The Women's Super League Hall of Fame (WSL Hall of Fame) honours the leading association football players and coaches that have played or managed in the Women's Super League (previously known as the FA WSL; FA Women's Super League), the top level of the English football league system. Inaugurated in 2021, the Hall of Fame, was launched to concide with the 10th anniversary of the league following its inception in April 2011. It is intended to recognise and honour players and individuals that who have contributed to the growth of the women's game in England and the WSL since its founding.

In September 2021, as part of the inaugural class of 2021, three players were inducted; Fara Williams, Rachel Yankey, Kelly Smith and one manager, Emma Hayes. The next year, a further three players were inducted.

Eligibility requirements 
Those eligible for induction into the FA WSL Hall of Fame, include retired players, both active and retired coaches and active or retired match officials. The one thing they must all have "in common, is the positive impact and legacy" they have left on the league since the inception of the FA WSL in 2011. Their selected is only judged on their domestic performances in the FA WSL with no other competitions considered.

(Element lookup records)
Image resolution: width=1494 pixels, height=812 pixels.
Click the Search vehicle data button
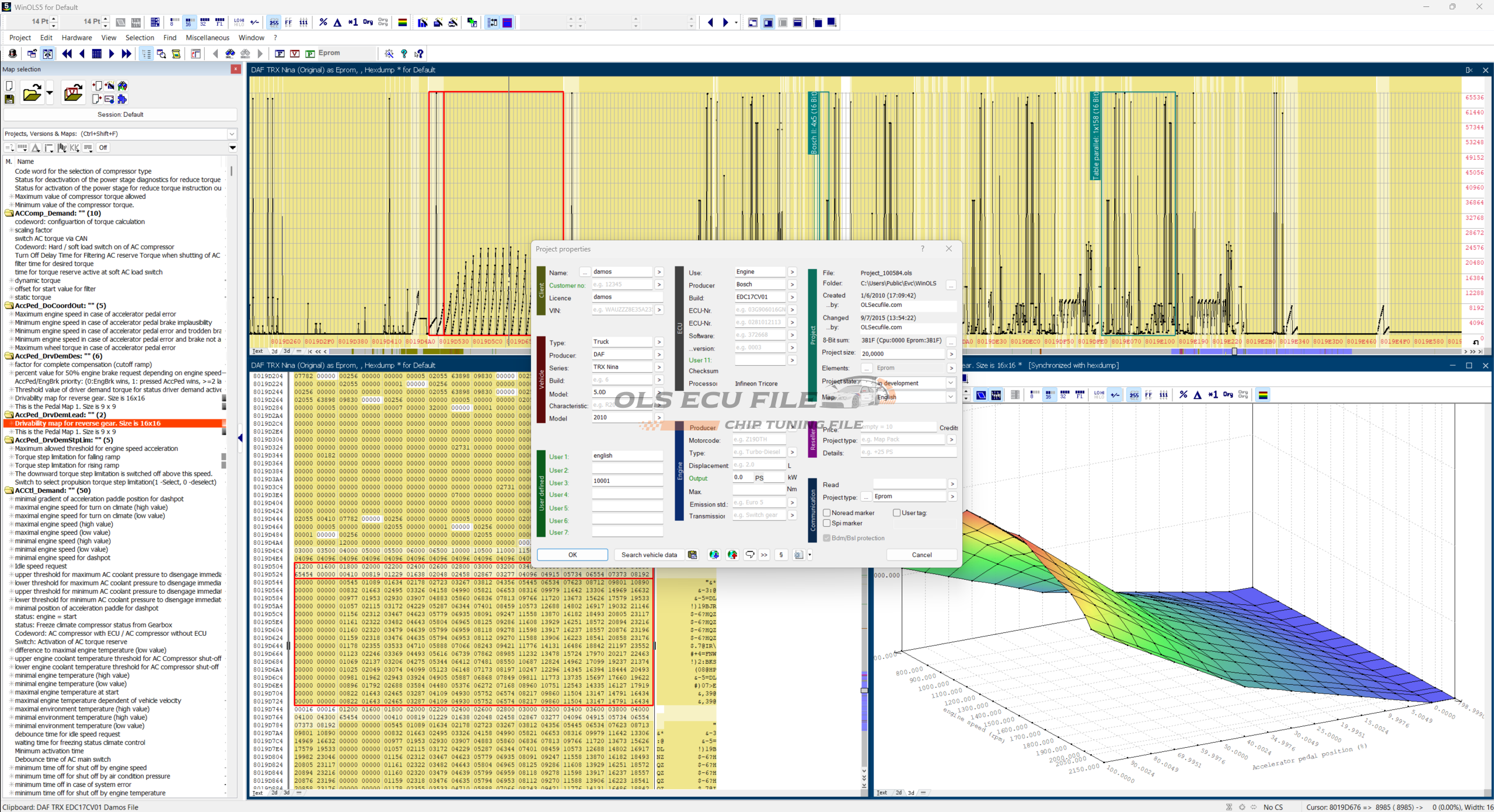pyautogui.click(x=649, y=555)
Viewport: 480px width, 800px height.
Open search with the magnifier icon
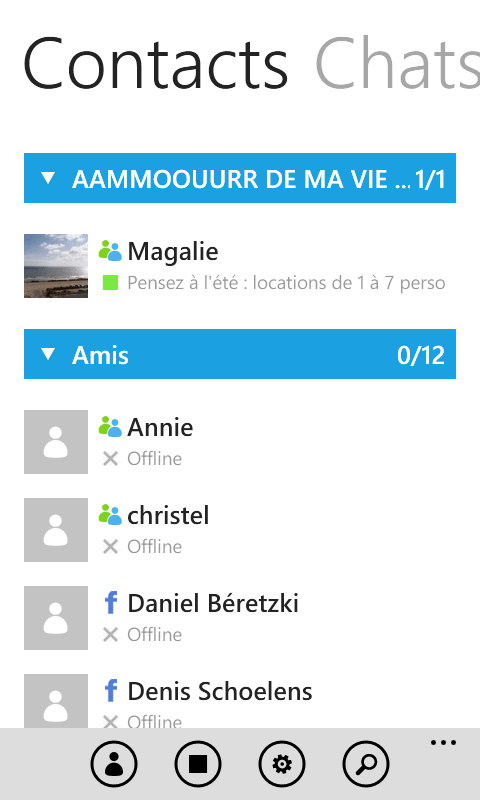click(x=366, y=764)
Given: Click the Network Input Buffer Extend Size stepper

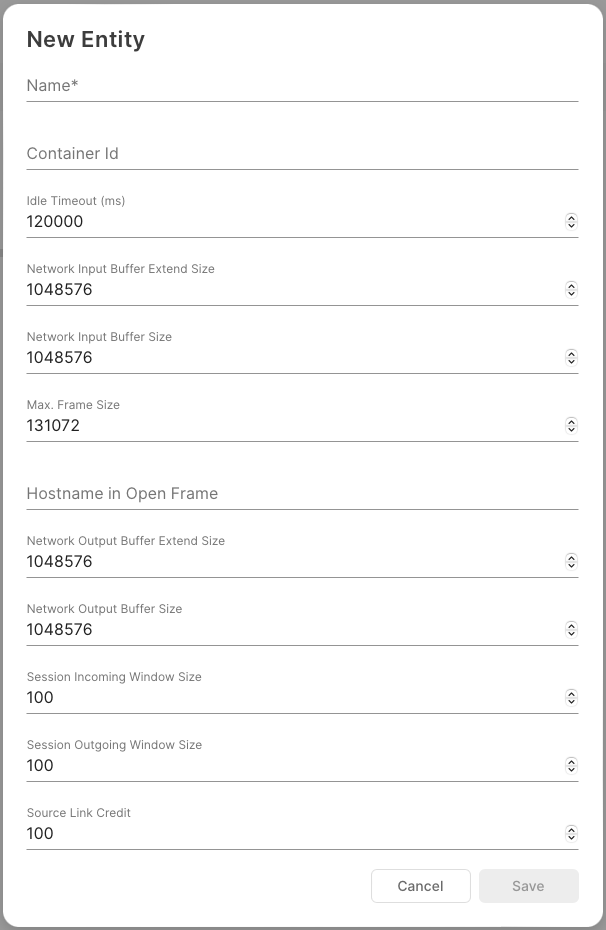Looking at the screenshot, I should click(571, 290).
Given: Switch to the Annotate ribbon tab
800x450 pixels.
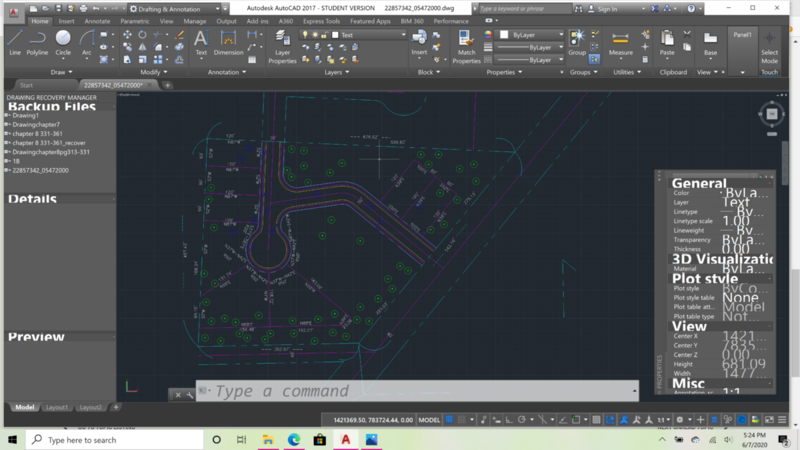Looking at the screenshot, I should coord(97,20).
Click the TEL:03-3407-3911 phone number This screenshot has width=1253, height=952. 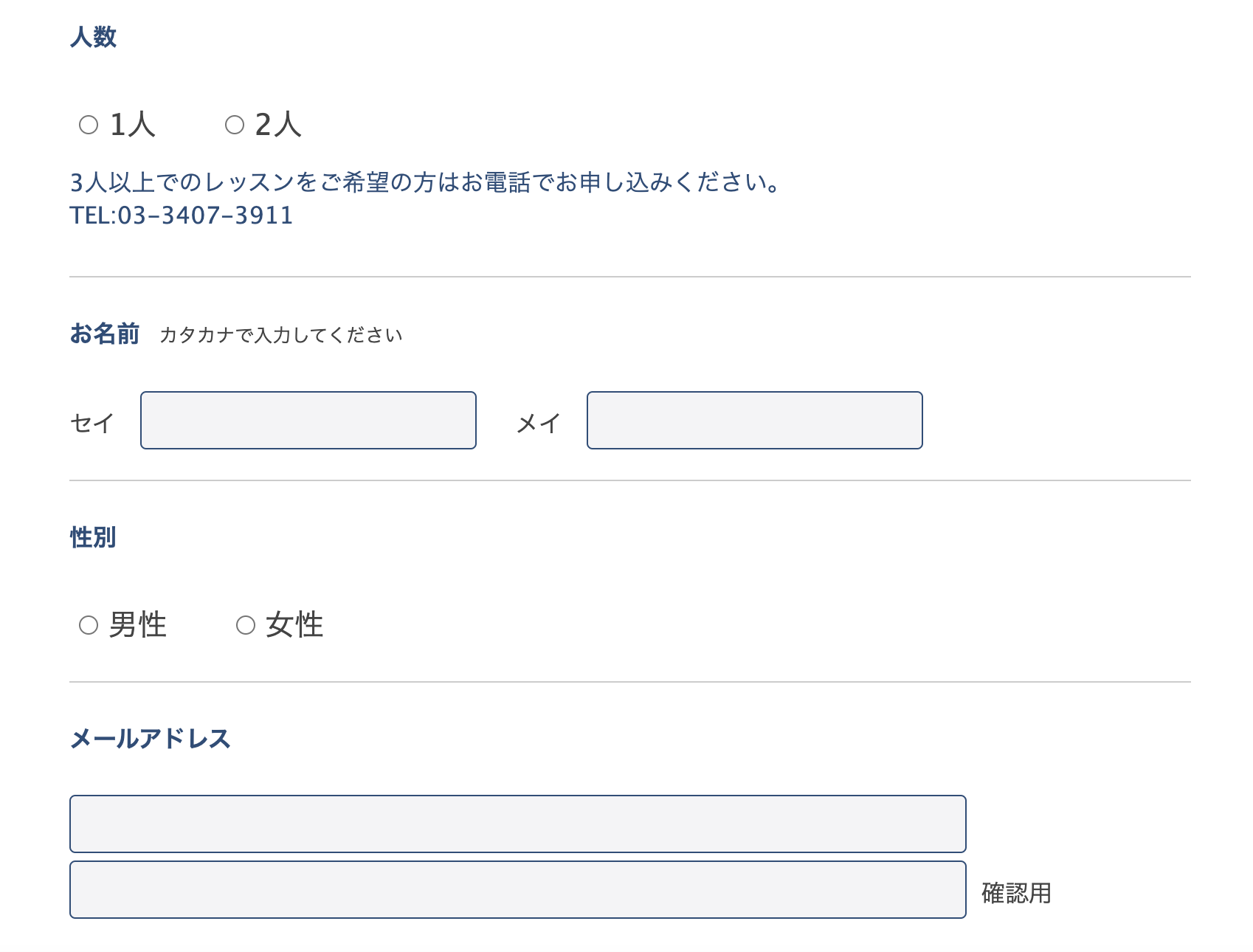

◆ Exercise task:
Write out the passage on the WSL Hall of Fame again, starting at the words "The Women's Super League Hall" and stopping after "since its founding.", but swap "Inaugurated" for "Established".

◆ Exercise result:
The Women's Super League Hall of Fame (WSL Hall of Fame) honours the leading association football players and coaches that have played or managed in the Women's Super League (previously known as the FA WSL; FA Women's Super League), the top level of the English football league system. Established in 2021, the Hall of Fame, was launched to concide with the 10th anniversary of the league following its inception in April 2011. It is intended to recognise and honour players and individuals that who have contributed to the growth of the women's game in England and the WSL since its founding.